The Outside World
Science and Religion—Old Enemies
 Come to a Better Understanding


Sometimes its hard to believe the above headline, so long has the antipathy between the two existed.  We think of Galileo, the Renaissance astronomer driven by the threat of the Church to recant on his knees for the heresy of saying that the earth moved around the sun.  He did recant—but at the same time whispered, “nevertheless, it moves,” thus maintaining his scientific integrity.  Today, we think of the ongoing scrap—it is about 150 years old now— that pits the champions of Charles Darwin against generation after generation of religionists who deny the mechanisms of evolution he detailed, and today insist that creationism is a discipline that deserves an equal place with the findings of Darwin and his successors.  Finally, threaded throughout much of modern history we have the scorn of the scientists, who deal in hard data, for theology, which they have accused of being no discipline at all.
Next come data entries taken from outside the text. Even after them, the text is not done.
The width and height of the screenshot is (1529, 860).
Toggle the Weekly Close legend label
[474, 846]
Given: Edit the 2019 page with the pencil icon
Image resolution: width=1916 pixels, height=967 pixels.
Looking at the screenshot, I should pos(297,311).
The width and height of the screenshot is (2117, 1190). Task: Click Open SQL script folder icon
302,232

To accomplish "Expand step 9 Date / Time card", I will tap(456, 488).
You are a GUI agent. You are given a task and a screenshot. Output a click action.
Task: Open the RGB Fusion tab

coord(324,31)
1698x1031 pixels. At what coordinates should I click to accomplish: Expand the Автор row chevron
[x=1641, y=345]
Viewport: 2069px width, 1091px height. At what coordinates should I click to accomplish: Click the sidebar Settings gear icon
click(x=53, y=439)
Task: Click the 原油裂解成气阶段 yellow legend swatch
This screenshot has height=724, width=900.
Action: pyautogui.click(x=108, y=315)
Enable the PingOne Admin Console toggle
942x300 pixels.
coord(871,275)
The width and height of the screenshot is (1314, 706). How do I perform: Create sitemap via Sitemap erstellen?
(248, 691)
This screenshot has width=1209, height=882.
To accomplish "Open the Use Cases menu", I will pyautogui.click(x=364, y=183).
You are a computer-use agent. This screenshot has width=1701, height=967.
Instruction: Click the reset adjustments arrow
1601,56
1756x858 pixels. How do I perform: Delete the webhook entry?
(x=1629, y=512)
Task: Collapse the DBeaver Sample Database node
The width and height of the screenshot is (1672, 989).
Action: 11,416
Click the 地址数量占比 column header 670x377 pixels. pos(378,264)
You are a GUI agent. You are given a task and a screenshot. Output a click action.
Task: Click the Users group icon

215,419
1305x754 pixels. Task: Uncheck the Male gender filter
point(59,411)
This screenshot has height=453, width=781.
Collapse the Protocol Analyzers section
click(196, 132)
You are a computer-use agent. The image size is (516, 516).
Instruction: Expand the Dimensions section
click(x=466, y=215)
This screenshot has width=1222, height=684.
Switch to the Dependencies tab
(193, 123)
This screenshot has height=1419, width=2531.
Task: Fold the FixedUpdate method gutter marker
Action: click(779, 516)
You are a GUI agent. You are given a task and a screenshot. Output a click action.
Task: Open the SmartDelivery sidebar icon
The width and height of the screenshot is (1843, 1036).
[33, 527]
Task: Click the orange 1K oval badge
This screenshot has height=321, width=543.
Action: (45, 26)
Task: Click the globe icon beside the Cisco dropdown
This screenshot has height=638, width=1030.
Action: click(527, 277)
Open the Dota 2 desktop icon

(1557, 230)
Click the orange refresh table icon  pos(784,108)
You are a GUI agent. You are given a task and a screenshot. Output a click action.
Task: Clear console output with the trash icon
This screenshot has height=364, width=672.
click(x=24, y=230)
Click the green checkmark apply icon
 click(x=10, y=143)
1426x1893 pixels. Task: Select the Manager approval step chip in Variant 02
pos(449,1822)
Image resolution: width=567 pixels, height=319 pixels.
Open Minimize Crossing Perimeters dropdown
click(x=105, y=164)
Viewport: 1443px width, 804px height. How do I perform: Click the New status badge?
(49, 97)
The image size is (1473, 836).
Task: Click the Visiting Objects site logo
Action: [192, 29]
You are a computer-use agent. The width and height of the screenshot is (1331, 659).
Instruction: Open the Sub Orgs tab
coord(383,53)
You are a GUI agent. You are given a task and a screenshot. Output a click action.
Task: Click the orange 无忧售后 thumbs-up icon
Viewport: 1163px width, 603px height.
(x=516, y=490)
    All too often this picture of continual warfare is the only picture the public gets.  TV and newspapers play up conflict because conflict is drama, and they are in the drama business.  But beneath the superficial squabbling something important has been happening almost unnoticed by most of us.  Science and religion have been approaching each other with new respect for their differing roles, and talking with each other in meaningful ways.
    Science, once so arrogant, has been humbled by its own discoveriesOnce it thought it could unravel all the mysteries of the universe, given enough time— but those it has been able to solve often reveal beneath the solution even greater, more baffling mysteries.  The universe of Newton was a simple one compared to the universe of Einstein, who said that space and time are an interwoven fabric.  Now we face a microworld, the world of quantum mechanics, that is profoundly different still, and full of new mysteries.  Armed with all the vast advances of research into the human brain, neuroscientists still can’t even define what consciousness is.  The list goes on and on. 
    For its part, religion no longer clings so blindly to doctrine and dogma, and tortured logic chopping to justify them.  It is more open-minded, inclined to bow to science when the findings of the scientists seem incontrovertible.  Relatively few people today, for example, faced with the findings of modern geology and paleontology, still believe the earth was created less than 7,000 years ago, as an early bishop inferred from Biblical ‘evidence.’  The fact that this timeline was once a widely accepted credo only shows how far we have come.
    Today, among scientists it is no longer disreputable to believe in God and practice a religious faith; once it was.  Among religionists, the old fearfulness of science and blind denial of its findings has been waning, the noisy current battle over creationism v. Darwinism notwithstanding.  Both are engaged with each other well out of sight of the media, through numerous symposia, papers, meetings.  Both have come to a better and humbler understanding of their roles.  Science knows that it cannot find the meaning of life no matter how hard it tries.  Religion knows it cannot be in blind denial of the findings of science if it is to have any success in investigating meaning.  Their partnership in this great enterprise benefits us all.